Page and screen pointing material:
-*-*-
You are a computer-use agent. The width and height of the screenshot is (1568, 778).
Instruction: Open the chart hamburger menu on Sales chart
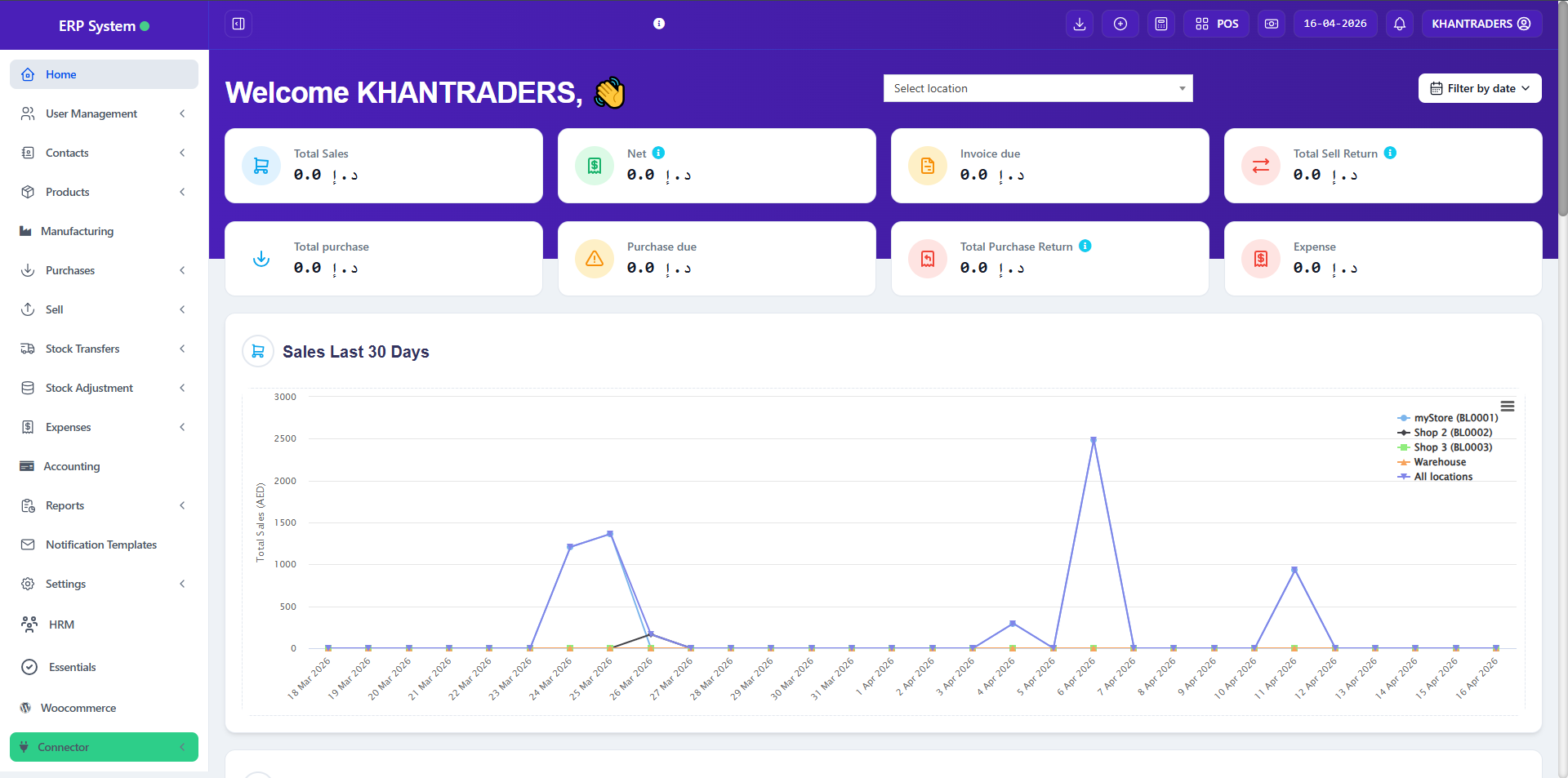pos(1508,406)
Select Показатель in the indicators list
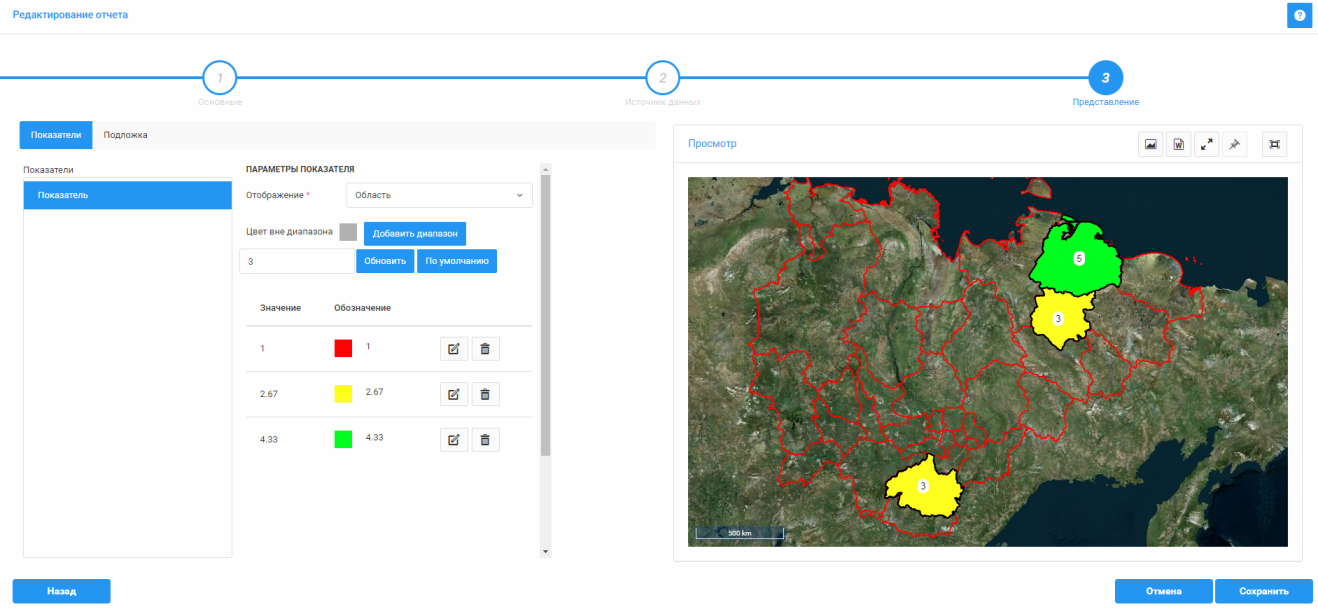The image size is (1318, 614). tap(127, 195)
-*-*-
Task to complete — Rewrite all of the material above, changing "hamburger menu" to "options menu" and keeping everything else the same. Leave out the pictures.

Full output —
You are a computer-use agent. The width and height of the screenshot is (1568, 778).
Instruction: Open the chart options menu on Sales chart
pos(1508,406)
Select Показатель in the indicators list
The image size is (1318, 614). tap(127, 195)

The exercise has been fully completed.